ATTENTION ALL “GRILL MASTERS!” LEARN HOW TO CHEESE YOUR BURGERS PROPERLY!
Burgers are a staple for the vast majority of people. Even if you don’t eat them regularly, or if your dietary habits now fall into the no meat, no processed realm, you know what a burger tastes like. Whether you know how it should taste and how best to do something simple like put cheese on one is another story entirely! The majority of burgers are cheesed all wrong. Grill chefs and home cooks tend to make the same mistake by rote, they flip the burger on the grill and then lay slices of cheese on the cooked side up while the burger finishes cooking on the other side. Mistake!
BURGERS SHOULD BE TREATED LIKE THE SIMPLE DELICACY THEY ARE, CHEESE EVEN AND LOVELY
This is actually quite a dumb thing to do. Most cheese doesn’t actually need a lot of heat to melt, and if the burgers are going from grill to bread there is certainly more than enough heat left to melt the cheese properly. When you melt the cheese on the still cooking patty, you end with too thin cheese and folded up or congealed on the side of the burger. Gross! Eating your way to the middle of the burger should be its own reward, but the cheese is gone!
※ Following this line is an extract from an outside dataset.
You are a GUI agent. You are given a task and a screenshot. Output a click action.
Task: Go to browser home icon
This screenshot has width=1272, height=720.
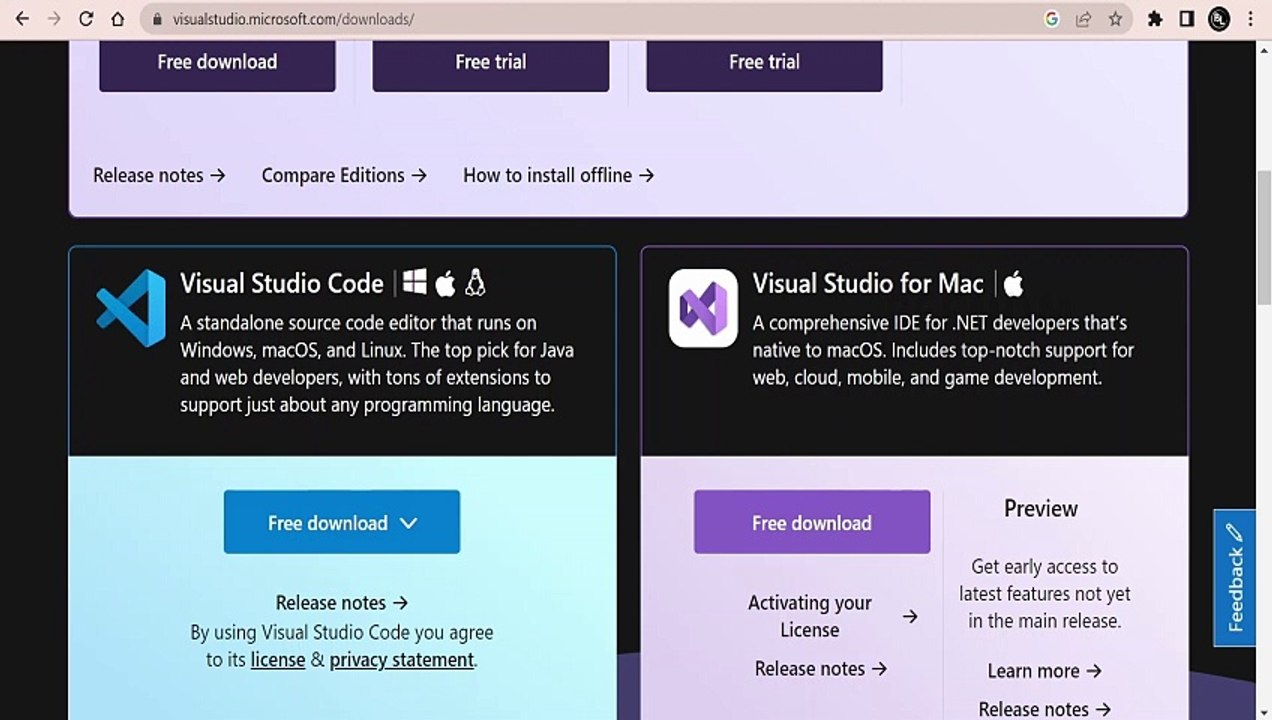[x=118, y=19]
And you’ve got extra melted stuff all over your grill you have to clean, elbow grease required.
WANT TO SPEND AN HOUR CLEANING YOUR GRILL? DON’T READ THIS!
Here’s another dumbass thing burger chefs do when they construct cheeseburgers: they put the cheeseburger cheese-side up on the bottom half of the bun, and then they pile lettuce and onions and pickles on top of the cheese, and then smash the top half of the bun down onto the whole deal. You moron! All that wet vegetation and those blobs of slick condiments make your burger a slick, sliding mess, and in all that sliding, the cheese is, again, pushed away from the top of the burger and onto the burger’s sides. Horrible.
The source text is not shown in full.